Pro tip: Don’t threaten to kill anyone—and definitely don’t threaten to murder Donald Trump.
Matt Harrigan learned that lesson the hard way after his private Facebook posts in which he vowed to shoot the president-elect with a sniper rifle found their way onto Reddit‘s very public and pro-Trump community, r/The_Donald.
“I’m going to kill the president. Elect,” Harrigan, now-former president and CEO of San Diego cybersecurity firm PacketSled, said in post. “Bring it Secret Service.”
In a statement, PacketSled condemned Harrigan’s posts.
“The PacketSled Board of Directors accepted the resignation of President and CEO Matthew Harrigan, effective immediately,” the company said, adding, “We want to be very clear, PacketSled does not condone the comments made by Mr. Harrigan, which do not reflect the views or opinions of the company, its employees, investors or partners.”
That statement replaced an earlier apology by Harrigan, which has since been removed from PacketSled’s site, according to the Next Web. In it, Harrigan said his posts were a “joke” that were taken out of context by being moved into a public forum.

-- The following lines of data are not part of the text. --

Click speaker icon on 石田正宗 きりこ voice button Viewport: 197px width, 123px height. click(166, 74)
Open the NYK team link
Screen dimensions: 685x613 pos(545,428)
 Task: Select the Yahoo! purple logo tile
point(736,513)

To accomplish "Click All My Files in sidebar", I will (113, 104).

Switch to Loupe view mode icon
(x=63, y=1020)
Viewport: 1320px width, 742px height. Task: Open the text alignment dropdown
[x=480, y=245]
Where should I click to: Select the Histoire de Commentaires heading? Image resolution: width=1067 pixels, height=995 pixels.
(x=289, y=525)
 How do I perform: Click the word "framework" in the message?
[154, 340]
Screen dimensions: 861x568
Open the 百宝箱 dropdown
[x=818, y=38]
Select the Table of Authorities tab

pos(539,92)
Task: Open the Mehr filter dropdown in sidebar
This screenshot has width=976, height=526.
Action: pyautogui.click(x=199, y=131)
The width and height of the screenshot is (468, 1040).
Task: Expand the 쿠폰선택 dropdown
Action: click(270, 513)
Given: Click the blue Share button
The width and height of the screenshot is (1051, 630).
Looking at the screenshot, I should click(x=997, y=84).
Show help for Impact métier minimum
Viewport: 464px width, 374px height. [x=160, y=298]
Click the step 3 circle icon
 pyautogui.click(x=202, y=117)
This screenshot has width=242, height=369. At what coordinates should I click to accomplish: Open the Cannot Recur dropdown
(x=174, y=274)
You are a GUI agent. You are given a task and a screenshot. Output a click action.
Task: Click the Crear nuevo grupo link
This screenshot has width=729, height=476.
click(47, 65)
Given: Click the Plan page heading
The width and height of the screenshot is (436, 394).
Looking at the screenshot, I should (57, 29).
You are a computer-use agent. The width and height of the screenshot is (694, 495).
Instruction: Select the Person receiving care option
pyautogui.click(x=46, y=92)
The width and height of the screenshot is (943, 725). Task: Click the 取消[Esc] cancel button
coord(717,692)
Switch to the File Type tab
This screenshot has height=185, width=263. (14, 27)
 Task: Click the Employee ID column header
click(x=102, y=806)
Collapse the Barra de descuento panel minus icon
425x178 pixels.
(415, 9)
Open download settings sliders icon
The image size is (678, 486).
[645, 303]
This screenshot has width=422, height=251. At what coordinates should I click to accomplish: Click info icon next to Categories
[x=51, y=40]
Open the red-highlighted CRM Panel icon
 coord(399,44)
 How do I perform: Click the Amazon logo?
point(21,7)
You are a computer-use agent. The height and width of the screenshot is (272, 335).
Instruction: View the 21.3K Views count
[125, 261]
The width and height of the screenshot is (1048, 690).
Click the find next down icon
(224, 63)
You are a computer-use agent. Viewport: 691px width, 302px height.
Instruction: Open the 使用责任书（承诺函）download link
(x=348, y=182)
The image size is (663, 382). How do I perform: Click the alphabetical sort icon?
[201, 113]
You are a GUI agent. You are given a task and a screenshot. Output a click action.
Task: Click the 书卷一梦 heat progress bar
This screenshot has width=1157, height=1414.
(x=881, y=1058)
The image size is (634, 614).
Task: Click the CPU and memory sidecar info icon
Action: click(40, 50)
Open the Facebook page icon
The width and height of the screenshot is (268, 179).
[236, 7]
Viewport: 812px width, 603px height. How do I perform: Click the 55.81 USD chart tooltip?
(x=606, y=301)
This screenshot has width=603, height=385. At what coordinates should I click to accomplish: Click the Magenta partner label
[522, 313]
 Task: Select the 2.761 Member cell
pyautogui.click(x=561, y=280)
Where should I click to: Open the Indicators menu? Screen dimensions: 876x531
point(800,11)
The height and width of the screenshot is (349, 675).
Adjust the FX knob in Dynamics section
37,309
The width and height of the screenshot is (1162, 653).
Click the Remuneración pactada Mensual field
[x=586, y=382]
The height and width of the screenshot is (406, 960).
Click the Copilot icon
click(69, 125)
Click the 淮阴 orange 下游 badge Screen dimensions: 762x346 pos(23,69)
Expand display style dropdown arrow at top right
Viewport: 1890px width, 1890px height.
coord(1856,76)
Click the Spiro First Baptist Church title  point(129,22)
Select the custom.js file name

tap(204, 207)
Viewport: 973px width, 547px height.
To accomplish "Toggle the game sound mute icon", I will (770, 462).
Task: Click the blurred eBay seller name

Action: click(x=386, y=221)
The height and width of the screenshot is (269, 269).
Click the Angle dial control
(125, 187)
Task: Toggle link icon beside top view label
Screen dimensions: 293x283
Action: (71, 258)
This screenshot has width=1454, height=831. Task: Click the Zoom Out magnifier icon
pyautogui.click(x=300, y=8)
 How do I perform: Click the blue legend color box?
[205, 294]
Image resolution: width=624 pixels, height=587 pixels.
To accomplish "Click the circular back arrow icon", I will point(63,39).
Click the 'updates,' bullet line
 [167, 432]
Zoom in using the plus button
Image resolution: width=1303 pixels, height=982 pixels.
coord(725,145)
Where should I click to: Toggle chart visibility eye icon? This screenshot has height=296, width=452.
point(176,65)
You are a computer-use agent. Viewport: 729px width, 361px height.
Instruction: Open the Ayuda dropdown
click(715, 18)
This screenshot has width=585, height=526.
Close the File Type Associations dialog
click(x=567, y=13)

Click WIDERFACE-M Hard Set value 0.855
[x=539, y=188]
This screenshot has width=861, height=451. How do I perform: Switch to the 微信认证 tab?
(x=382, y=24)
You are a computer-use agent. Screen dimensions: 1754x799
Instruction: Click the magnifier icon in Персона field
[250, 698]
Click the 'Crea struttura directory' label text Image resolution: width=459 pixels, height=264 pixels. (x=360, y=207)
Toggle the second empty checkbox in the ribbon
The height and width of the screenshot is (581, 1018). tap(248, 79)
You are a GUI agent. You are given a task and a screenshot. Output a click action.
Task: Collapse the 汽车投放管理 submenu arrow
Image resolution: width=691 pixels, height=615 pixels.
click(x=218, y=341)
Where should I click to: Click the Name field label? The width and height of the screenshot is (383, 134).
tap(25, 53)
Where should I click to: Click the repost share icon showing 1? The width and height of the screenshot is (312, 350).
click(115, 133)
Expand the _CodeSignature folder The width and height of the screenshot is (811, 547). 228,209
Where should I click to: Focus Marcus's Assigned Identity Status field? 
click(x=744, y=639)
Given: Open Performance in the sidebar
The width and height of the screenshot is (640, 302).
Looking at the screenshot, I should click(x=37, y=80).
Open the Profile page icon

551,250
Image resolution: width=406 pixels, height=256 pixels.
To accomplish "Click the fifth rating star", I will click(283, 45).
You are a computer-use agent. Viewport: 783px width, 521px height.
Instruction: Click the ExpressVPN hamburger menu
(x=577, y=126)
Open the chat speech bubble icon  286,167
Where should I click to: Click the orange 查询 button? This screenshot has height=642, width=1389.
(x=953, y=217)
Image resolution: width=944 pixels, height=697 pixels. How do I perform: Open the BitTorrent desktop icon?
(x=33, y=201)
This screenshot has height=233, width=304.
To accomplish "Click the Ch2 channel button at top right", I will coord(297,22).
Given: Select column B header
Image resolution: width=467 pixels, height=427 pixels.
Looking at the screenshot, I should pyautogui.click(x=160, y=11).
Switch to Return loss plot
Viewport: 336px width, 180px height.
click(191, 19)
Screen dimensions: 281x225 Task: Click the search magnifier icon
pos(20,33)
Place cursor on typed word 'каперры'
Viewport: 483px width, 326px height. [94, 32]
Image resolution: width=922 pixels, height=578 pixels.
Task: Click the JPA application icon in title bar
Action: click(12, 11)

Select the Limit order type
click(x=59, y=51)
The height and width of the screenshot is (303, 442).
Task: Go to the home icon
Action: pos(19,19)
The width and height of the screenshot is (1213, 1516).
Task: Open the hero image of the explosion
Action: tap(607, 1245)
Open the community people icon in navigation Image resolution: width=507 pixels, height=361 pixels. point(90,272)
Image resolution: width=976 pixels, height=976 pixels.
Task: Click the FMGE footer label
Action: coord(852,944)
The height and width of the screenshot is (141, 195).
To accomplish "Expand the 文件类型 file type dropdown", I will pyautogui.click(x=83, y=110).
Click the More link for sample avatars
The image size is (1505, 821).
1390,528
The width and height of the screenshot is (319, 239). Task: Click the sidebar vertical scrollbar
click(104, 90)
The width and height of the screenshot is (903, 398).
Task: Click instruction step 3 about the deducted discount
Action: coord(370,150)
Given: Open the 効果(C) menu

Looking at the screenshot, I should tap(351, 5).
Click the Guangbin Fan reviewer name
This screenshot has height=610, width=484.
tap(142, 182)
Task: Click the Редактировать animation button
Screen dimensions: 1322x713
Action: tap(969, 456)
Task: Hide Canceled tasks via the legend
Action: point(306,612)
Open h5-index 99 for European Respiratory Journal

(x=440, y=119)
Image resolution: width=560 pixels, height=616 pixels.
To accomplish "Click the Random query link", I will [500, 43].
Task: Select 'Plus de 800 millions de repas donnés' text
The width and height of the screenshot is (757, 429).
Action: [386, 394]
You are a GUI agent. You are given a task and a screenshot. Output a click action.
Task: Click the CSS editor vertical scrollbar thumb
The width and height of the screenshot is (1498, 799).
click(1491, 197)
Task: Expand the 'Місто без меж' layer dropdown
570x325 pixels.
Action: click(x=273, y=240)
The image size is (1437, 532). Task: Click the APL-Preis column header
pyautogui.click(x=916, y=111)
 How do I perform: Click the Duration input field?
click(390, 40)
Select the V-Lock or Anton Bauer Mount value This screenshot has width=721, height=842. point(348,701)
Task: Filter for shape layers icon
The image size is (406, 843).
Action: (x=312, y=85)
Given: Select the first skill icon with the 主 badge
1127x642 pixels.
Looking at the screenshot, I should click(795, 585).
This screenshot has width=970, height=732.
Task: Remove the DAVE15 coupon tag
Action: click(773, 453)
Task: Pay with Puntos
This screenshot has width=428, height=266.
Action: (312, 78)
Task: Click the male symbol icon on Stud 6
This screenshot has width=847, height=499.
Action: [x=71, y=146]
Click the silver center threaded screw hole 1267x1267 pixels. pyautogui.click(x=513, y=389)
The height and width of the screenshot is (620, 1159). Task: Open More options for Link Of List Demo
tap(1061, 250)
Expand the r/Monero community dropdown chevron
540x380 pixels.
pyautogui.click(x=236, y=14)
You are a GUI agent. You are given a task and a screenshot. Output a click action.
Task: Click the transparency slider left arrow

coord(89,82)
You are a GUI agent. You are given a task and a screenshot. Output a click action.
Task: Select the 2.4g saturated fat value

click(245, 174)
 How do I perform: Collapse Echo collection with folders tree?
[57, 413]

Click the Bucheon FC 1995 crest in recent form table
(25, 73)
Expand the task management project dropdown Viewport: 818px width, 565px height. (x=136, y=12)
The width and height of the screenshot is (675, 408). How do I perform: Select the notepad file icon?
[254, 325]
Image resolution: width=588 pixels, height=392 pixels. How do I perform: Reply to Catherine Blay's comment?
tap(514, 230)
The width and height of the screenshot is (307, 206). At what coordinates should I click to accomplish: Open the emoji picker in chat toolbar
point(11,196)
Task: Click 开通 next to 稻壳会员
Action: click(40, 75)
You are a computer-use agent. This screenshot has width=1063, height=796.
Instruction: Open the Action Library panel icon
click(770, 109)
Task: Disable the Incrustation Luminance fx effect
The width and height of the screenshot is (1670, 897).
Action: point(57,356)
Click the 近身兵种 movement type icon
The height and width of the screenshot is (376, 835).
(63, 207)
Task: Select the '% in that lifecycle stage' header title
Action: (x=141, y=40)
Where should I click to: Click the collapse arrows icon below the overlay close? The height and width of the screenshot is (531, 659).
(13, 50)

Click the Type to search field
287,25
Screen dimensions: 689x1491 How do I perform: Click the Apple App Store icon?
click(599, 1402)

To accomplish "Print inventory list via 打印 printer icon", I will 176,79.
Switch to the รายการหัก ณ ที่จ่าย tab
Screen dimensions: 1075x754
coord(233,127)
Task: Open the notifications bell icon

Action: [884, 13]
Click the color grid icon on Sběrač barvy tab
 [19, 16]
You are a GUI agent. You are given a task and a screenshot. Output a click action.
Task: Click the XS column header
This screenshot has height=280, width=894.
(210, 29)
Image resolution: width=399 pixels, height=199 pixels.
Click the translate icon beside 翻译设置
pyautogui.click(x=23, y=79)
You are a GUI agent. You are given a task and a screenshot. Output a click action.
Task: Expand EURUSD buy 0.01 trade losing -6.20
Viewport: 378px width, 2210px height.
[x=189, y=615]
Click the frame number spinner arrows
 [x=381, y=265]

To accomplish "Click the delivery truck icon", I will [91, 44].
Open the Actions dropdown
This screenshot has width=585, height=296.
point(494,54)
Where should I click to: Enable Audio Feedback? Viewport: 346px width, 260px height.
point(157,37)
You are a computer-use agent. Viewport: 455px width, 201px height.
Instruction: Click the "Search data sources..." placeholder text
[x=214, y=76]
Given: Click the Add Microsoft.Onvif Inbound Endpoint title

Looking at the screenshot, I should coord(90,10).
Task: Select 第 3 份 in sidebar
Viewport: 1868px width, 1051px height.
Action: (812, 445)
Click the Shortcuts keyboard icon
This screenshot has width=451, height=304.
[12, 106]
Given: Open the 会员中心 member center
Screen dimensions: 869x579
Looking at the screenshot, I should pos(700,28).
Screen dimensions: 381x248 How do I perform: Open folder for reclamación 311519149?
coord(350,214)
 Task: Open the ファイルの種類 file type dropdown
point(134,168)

“My recent Facebook comment was intended to be a joke, in the context of a larger conversation, and only privately shared as such,” Harrigan wrote. “Anyone who knows me, knows that I do not engage in this form of rhetoric with any level of seriousness and the comment most certainly does not represent my real personal views in any regard. I apologize if anything that I said was either taken seriously, was offensive, or caused any legitimate concern.”
To be clear, people threaten others, including lawmakers and other high-ranking officials, with alarming regularity online. The moment President Barack Obama launched the @POTUS Twitter account, for example, he was inundated with death threats.
Simply speaking, First Amendment protections of free speech do not protect “true threats” against another person under federal law. And multiple people have been sentenced to prison for making threats against Obama on social media.
However, in the first Supreme Court case to test the limits of free speech on social media, 2015’s Elonis v. United States, the Court ruled 8-1 to reverse the conviction of Anthony D. Elonis, who posted a series of violent rap lyrics on Facebook that appeared to threaten his ex-wife.
Courts have generally interpreted federal law against interstate threats—which includes threats posted online—to mean that a “reasonable person” would perceive a person’s words as a genuine threat rather than, say, a joke. Elonis rejects that notion but leaves the door open for similar cases.
All that said, regardless of whether Harrigan was joking or not, it was still a very bad idea.